INSIDE EYE OF AN OUTSIDER
Picture of an actor playing a picture-maker taken by a picture-making actor: Dennis Hopper’s candid portrait of “Blow-Up” star Devid Hemmings, 1968.
By MICHAEL PERKINS
DENNIS HOPPER’S FILM CAREER STANDS TODAY as one of the iconic cautionary tales about what happens when one’s talent enters into a death struggle with one’s demons. He was the contemporary of another troubled actor, James Dean, but instead of smashing himself to pieces in a car crash all at once, like his friend, he was destined to unravel slowly, over decades, like a hideless baseball wobbling over the rear fence, caroming from suspension to firing, from screw-up to royal screw-up. Every time the candle of Hopper’s undeniable gifts began to truly glow brightly, he’d get too close to it and burn his eyebrows off.
Today, Hopper’s long stretch as an actor, writer and director has largely been boiled down, in the public memory, to his creative energies on the era-defining Easy Rider, with many of his other near misses blurring into the haze of the unique amnesia that is showbiz’ permanent dream state. However, since his passing in 2010, it is his other output, the 18,000 images he made as an amateur photographer between 1961 and 1968, that have burnished his legend, making his informal snaps of life among the famous and anonymous of Los Angeles in the ’60’s the stuff of coffee table books and gallery shows. Gifted with a Nikon on his birthday in 1961, Hopper trained it constantly on the people he worked with, as well as those he would, sadly, never work with. The result is a portfolio that is as essential as Tarantino’s Once Upon A Time In Hollywood in its depiction of the dreams, excesses and delusions among the showmakers and the stars they spawned in that vanished decade.

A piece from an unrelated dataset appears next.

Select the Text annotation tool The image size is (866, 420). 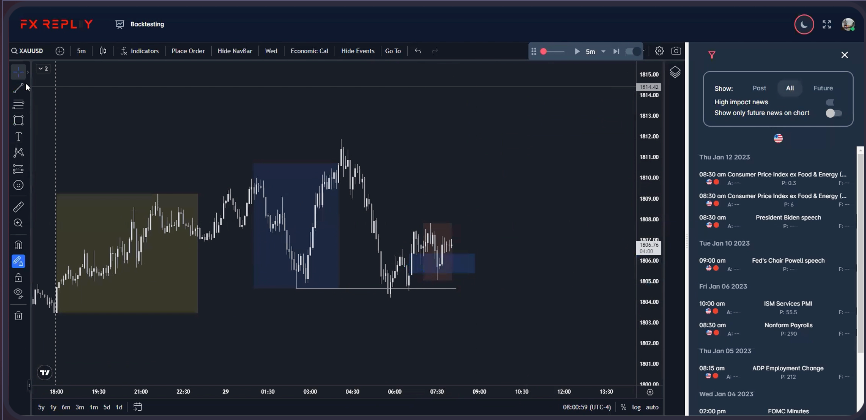tap(18, 136)
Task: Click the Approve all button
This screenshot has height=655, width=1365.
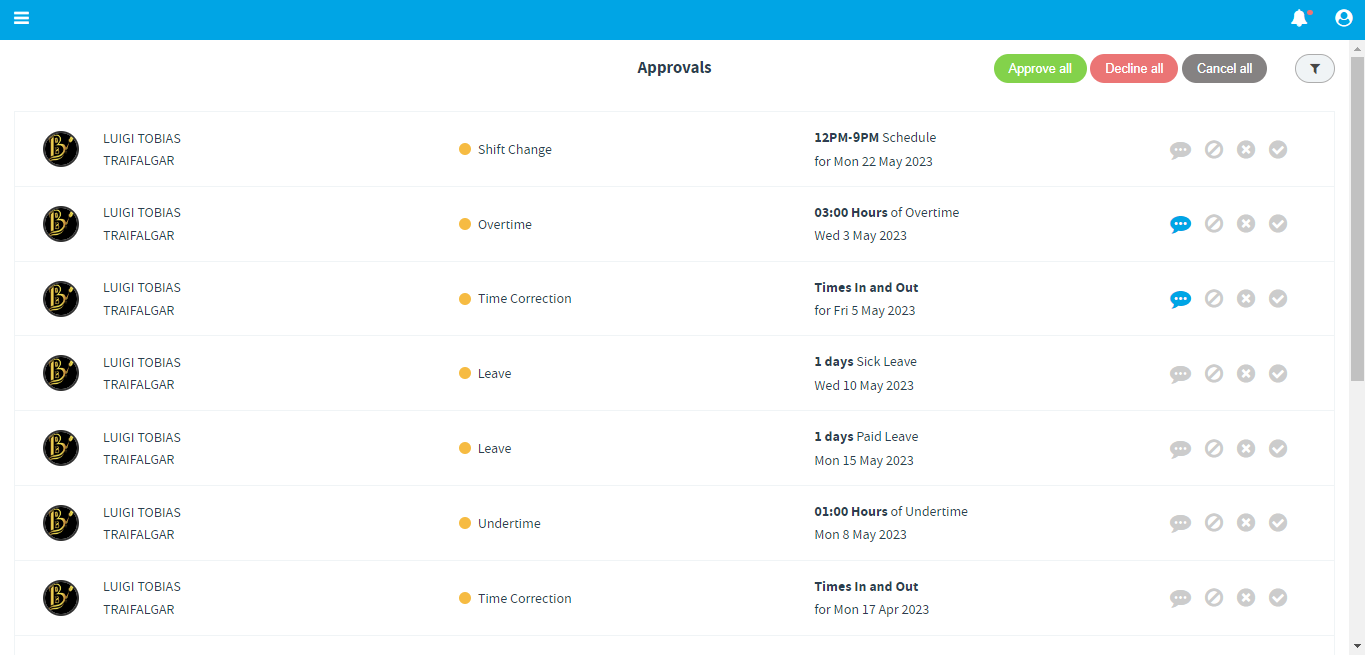Action: coord(1040,69)
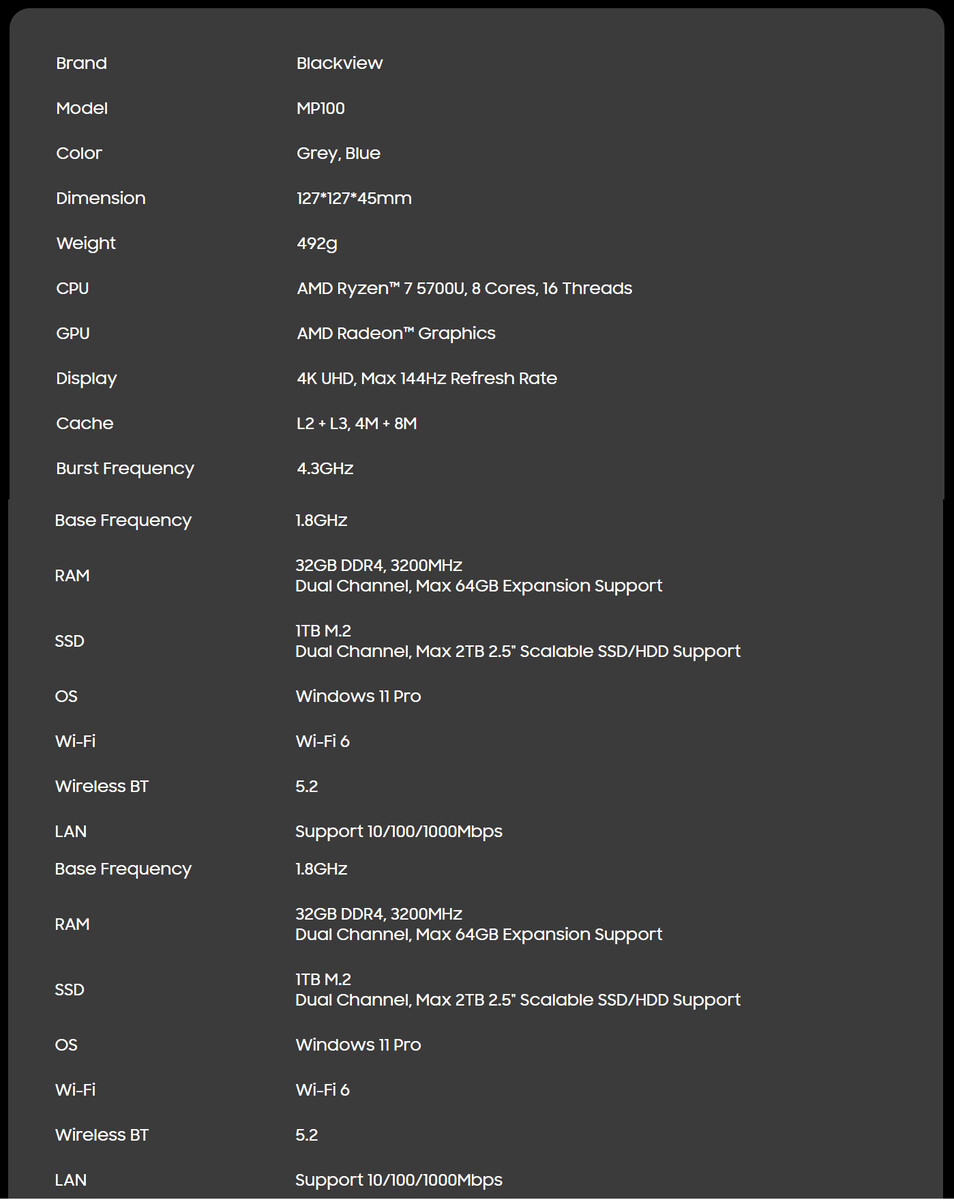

Hopper’s 1962 portrait of fellow cineaste Andy Warhol.
During his life, various collections of Hopper’s work, including In Dreams and Photographs 1961-1967 were published in book form, and a comprehensive showing at Los Angeles’ Museum of Contemporary Art accelerated interest among people who were only passingly familiar with his acting work. In the years since his death, his images have increasingly served as a time capsule for a Hollywood that was sandwiched between the end of the old studio system and the invasion of a younger generation of actors/directors that would include the Scorceses and Spielbergs of a new era. Hopper found a different kind of voice outside the world of movies, but one of his quotes about his first career seemed to portend the power of his second: “I was very shy, and it was a lot easier for me to communicate if I had a camera between me and people.”